In Germany, sex education has been mandatory in schools since 1992, although the subject has been taught widely since the 1970s. Similarly, sex education in France has been part of the curriculum since 1973. France has committed to a curriculum, that - in addition to teaching about procreation and sexual intercourse - also addresses sexuality in the broader context of society, gender inequalities and relationship dynamics, according to French Family Planning.

It's a discourse that would be completely unheard of ten years ago in a Catholic school in Scotland - I can corroborate this with personal experience.

If I wasn't listening to my religious education teacher preach abstinence as the best form of contraceptive, I was watching my personal and social education teacher visibly recoil while reading an outdated booklet on teenage relationships, and the virtues of "going steady" like Nancy and Bill. Franker discussions on sex were had on Chewin' The Fat.

Even outwith Catholic education, comprehensive sex education is still shamefully lacking in Scotland - a 2014 poll of people aged 14 to 19 by charity Zero Tolerance suggested young people are turning to other sources, namely the internet for advice.

And while Buzzfeed's "27 questions you're too embarrassed to ask anyone but Google" is a masterpiece in gif-work, it hardly debunks the workings of our sex organs.

Look to more conservative cultures and you'll see the effect of sex as taboo in caricature.

Last week Japan was ridiculed for its attitude towards female genitalia after a woman was found guilty of breaking the country's obscenity laws. Megumi Igarashi was charged for distributing data that enabled recipients to make 3D prints of her vagina - she gave the information to people who had donated to her crowd-funded art project so she could make a kayak in the shape of her vagina.

Hey, whatever floats your boat.

I mentioned an article on the story to friends - and sighed in despair as people (men) shuddered at the utterance of the word "vagina". I was reminded of that brilliant moment when Stella Creasy forced Bill Cash to use the term "tampon" in a House of Commons debate in October last year, refusing to sit down until he had repeated the two syllables.

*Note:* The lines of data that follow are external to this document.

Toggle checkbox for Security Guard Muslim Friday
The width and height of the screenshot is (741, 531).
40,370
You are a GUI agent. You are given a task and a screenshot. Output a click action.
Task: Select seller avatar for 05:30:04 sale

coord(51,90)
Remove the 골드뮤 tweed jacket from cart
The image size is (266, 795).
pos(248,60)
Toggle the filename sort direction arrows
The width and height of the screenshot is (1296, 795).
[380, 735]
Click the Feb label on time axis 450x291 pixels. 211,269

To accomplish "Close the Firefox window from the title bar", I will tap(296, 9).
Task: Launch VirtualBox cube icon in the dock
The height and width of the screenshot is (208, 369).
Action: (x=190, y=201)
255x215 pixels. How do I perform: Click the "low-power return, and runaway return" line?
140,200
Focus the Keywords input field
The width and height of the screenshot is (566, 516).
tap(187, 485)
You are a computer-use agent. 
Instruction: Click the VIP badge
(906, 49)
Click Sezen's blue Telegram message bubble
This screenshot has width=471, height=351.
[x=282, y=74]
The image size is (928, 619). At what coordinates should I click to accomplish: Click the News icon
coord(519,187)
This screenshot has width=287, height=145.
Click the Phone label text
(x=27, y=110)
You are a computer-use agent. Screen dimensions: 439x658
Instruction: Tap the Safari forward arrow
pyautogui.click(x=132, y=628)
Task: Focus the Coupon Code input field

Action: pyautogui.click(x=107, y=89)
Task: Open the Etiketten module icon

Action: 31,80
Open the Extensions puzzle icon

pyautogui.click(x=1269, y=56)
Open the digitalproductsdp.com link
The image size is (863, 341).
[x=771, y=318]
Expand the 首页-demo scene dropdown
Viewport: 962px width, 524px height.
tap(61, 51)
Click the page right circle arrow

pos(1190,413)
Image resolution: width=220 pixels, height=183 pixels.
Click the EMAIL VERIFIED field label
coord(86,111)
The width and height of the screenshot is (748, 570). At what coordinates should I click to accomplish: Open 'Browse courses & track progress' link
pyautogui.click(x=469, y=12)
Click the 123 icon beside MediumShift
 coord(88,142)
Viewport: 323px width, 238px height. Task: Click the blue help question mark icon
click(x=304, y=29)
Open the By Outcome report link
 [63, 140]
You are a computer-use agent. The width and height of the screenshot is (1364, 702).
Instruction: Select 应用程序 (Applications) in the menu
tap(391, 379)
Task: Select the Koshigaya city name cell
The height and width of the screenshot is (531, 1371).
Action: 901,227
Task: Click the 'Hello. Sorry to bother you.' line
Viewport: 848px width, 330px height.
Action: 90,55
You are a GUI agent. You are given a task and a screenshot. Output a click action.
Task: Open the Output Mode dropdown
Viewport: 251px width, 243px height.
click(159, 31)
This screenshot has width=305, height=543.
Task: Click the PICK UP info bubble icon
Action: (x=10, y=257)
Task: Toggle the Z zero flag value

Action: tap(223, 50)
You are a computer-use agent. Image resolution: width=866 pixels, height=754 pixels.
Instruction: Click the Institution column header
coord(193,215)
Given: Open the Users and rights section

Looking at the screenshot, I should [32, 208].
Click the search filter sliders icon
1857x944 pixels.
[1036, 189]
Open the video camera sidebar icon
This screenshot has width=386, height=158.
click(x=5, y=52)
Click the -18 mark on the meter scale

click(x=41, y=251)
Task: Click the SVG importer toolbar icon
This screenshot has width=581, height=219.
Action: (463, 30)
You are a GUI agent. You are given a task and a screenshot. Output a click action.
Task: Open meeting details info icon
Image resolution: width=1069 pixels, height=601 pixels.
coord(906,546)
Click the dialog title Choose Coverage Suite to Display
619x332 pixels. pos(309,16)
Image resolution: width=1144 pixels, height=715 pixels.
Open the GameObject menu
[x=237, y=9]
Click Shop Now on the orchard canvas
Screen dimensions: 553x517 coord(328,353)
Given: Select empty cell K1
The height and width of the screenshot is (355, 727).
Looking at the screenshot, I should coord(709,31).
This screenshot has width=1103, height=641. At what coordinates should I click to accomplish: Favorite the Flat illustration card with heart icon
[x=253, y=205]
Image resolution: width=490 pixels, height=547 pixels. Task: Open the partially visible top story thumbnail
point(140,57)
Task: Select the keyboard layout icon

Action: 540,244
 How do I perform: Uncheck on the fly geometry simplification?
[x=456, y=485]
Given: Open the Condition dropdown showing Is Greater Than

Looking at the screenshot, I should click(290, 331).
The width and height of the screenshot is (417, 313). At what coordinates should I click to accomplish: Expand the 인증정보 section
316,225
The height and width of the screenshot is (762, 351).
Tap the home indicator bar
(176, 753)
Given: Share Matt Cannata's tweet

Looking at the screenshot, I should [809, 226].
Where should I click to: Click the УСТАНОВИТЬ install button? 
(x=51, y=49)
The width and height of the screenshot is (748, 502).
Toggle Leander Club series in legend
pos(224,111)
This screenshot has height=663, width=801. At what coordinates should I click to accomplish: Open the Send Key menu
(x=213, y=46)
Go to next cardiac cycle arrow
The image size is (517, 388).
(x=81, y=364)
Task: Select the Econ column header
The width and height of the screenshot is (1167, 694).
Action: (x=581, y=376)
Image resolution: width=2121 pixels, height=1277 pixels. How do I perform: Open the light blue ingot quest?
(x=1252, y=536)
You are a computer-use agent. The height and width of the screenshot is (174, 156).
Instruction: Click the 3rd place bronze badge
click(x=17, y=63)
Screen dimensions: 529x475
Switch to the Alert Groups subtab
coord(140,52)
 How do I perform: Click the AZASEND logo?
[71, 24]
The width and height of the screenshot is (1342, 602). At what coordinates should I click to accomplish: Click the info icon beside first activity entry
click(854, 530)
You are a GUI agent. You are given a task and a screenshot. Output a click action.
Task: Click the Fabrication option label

But why should it come to that? If we continue to be embarrassed by sex, something that comes naturally to us, the results will continue to harm generations to come.

And what about my foot fetishist?

Let me make my position clear - buttoned-down attitudes to sex are not to be blamed for those who abuse it. That is a choice they make, unquestionably. But perhaps if people wer e not so appalled by the concept of fetish, they might entertain a conversation about the time and place and safe practices for them. They might recognise that soliciting sexual favours from people online is unacceptable, whatever your taste. From what I can see, the anonymous assailant is a troubled individual - but silence on sex has left the rest of us screwed.